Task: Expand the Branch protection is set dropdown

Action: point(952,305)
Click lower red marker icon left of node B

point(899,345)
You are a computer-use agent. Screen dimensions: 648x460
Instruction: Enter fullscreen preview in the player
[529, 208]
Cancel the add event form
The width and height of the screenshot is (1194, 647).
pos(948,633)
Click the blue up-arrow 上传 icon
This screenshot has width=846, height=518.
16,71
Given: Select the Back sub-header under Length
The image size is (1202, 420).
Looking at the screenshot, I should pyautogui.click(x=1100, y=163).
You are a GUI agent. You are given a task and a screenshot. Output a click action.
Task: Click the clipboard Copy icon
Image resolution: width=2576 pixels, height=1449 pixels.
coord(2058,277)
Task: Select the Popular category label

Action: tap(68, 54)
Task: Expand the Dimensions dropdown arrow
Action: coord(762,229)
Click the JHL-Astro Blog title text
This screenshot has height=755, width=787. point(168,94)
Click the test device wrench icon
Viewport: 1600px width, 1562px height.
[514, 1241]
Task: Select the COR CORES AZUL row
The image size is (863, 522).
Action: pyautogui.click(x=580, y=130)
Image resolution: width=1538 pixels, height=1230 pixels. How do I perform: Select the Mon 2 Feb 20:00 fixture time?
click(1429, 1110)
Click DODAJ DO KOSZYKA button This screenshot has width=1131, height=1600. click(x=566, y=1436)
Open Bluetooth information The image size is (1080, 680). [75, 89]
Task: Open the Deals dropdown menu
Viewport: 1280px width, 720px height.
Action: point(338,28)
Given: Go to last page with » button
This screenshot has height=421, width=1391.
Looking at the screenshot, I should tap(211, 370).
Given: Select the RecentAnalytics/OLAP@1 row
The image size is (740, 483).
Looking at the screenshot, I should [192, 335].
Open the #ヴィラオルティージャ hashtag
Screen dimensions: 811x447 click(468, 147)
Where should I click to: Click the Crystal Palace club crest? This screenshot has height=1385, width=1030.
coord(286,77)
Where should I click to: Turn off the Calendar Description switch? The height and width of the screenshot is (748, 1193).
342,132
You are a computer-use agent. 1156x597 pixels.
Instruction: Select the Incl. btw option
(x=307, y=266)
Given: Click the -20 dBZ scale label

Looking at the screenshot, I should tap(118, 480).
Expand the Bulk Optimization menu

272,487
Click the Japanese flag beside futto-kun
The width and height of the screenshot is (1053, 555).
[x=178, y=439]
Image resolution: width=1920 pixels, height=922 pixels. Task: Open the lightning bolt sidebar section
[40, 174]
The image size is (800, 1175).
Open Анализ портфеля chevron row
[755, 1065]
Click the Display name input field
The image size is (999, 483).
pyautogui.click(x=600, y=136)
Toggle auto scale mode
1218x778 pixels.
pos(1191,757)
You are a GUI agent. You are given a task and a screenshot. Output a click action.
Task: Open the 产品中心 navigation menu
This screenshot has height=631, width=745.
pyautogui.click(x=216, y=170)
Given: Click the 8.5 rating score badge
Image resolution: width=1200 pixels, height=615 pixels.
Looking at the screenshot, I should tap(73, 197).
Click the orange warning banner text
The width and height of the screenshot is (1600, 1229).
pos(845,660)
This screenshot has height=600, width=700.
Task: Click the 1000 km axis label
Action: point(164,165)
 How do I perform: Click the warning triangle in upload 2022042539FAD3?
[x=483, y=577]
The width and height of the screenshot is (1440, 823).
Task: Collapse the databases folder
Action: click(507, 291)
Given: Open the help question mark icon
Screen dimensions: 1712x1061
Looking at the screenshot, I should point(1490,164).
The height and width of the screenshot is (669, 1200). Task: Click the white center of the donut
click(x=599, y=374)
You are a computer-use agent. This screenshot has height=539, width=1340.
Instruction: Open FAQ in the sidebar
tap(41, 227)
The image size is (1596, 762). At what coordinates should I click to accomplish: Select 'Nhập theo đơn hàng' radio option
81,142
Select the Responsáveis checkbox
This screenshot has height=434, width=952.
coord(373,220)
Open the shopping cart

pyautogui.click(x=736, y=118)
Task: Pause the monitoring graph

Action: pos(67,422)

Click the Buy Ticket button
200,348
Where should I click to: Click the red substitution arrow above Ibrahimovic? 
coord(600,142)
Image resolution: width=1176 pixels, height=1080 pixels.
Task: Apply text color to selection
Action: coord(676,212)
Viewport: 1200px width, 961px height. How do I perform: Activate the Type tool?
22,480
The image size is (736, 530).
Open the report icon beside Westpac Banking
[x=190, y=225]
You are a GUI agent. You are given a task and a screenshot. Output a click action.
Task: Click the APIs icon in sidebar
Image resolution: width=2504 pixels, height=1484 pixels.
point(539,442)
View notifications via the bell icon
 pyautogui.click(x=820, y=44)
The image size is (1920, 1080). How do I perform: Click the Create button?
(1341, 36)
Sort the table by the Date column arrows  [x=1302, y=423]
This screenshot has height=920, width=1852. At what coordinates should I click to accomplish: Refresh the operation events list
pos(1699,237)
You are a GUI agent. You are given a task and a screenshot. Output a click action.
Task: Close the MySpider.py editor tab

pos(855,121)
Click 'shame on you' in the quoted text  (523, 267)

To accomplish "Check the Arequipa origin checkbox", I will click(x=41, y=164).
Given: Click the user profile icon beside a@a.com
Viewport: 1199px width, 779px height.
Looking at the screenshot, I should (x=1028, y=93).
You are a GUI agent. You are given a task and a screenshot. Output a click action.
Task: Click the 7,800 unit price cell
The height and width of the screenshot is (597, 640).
□ □ □ □ □ □ □
• [What you have to do]: As listed above, the lines from the line with "Open the #ヴィラオルティージャ hashtag" to the line with "The image size is (800, 1175)." are to be echoed exactly, with both ends included and nothing added.

• [Answer to this problem]:
Open the #ヴィラオルティージャ hashtag
Screen dimensions: 811x447 click(468, 147)
Where should I click to: Click the Crystal Palace club crest? This screenshot has height=1385, width=1030.
coord(286,77)
Where should I click to: Turn off the Calendar Description switch? The height and width of the screenshot is (748, 1193).
342,132
You are a computer-use agent. 1156x597 pixels.
Instruction: Select the Incl. btw option
(x=307, y=266)
Given: Click the -20 dBZ scale label

Looking at the screenshot, I should tap(118, 480).
Expand the Bulk Optimization menu

272,487
Click the Japanese flag beside futto-kun
The width and height of the screenshot is (1053, 555).
[x=178, y=439]
Image resolution: width=1920 pixels, height=922 pixels. Task: Open the lightning bolt sidebar section
[40, 174]
The image size is (800, 1175).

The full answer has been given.